Trump signe le premier veto de sa présidence — Mur frontalier

Le Sénat américain, pourtant contrôlé par les républicains, a voté jeudi 14 mars, en faveur d'une résolution annulant la procédure d'urgence nationaledécrétée par le président Donald Trump pour débloquer des fonds nécessaires à la construction d'un mur à la frontière mexicaine.

La Chambre, contrôlée par les démocrates, avait approuvé cette même résolution le 26 février.

Donald Trump, un président obsédé par sa propre image de "winner", vient d'essuyer une cinglante défaite, infligée par des élus qui lui avaient jusqu'à présent témoigné une fidélité presque infaillible.

Lors de la signature de ce veto, dans le bureau ovale de la Maison blanche, Donald Trump a pris soin de faire venir à ses côtés des représentants de la police des frontières et des proches de personnes tuées par des immigrants clandestins aux Etats-Unis. Sur Twitter, il s'est simplement fendu d'un "VETO!", le veto présidentiel étant effectivement son seul moyen désormais d'obtenir le financement du mur qu'il a promis.

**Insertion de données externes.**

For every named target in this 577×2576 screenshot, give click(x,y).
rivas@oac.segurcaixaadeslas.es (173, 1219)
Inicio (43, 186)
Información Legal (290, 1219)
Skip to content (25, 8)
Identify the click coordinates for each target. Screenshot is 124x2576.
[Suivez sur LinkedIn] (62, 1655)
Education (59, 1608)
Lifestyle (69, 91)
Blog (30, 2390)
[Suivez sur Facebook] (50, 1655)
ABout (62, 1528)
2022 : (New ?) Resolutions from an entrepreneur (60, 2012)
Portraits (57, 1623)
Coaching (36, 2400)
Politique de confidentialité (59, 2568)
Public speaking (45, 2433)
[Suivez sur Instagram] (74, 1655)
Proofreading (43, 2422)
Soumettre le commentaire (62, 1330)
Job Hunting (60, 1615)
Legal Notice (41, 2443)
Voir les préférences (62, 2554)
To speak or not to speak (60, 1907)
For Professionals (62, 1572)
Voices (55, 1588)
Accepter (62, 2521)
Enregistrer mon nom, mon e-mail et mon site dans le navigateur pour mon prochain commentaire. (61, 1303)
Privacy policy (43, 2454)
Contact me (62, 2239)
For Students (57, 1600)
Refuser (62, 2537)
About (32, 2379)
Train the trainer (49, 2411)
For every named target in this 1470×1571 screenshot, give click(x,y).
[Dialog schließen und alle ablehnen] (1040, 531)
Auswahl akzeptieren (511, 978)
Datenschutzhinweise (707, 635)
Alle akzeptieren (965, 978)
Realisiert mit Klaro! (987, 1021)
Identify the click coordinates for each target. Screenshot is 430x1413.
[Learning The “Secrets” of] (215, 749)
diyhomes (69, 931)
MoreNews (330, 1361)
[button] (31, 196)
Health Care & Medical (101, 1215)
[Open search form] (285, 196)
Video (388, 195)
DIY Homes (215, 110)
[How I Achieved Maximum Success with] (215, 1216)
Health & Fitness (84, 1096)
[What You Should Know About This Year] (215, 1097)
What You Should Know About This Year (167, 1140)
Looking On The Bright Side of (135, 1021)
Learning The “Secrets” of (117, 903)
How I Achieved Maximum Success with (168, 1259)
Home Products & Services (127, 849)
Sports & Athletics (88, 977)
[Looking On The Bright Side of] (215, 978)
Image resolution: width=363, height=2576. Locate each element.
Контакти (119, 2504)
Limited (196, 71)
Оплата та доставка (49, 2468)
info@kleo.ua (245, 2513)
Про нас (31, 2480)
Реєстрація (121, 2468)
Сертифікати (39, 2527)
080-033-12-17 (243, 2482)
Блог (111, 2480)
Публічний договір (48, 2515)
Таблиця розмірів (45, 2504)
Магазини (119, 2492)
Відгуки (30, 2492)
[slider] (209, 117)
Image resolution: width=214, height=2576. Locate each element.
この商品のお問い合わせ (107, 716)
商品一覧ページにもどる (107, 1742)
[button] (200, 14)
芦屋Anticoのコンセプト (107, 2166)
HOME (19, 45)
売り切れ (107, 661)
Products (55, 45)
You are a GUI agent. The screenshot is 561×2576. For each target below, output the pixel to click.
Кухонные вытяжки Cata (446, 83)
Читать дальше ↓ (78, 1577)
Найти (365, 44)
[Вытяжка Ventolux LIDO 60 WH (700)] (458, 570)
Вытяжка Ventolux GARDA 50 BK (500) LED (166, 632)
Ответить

Avec la résolution sur le Yémen, "le Congrès exige au président de retirer les forces armées américaines des hostilités dans, ou affectant, la république du Yémen, à l'exception" des opérations visant Al-Qaïda et associés, sous 30 jours après l'adoption du texte.

Promesse emblématique de la campagne de Donald Trump, le mur frontalier a plongé les Etats-Unis dans une crise budgétaire et politique.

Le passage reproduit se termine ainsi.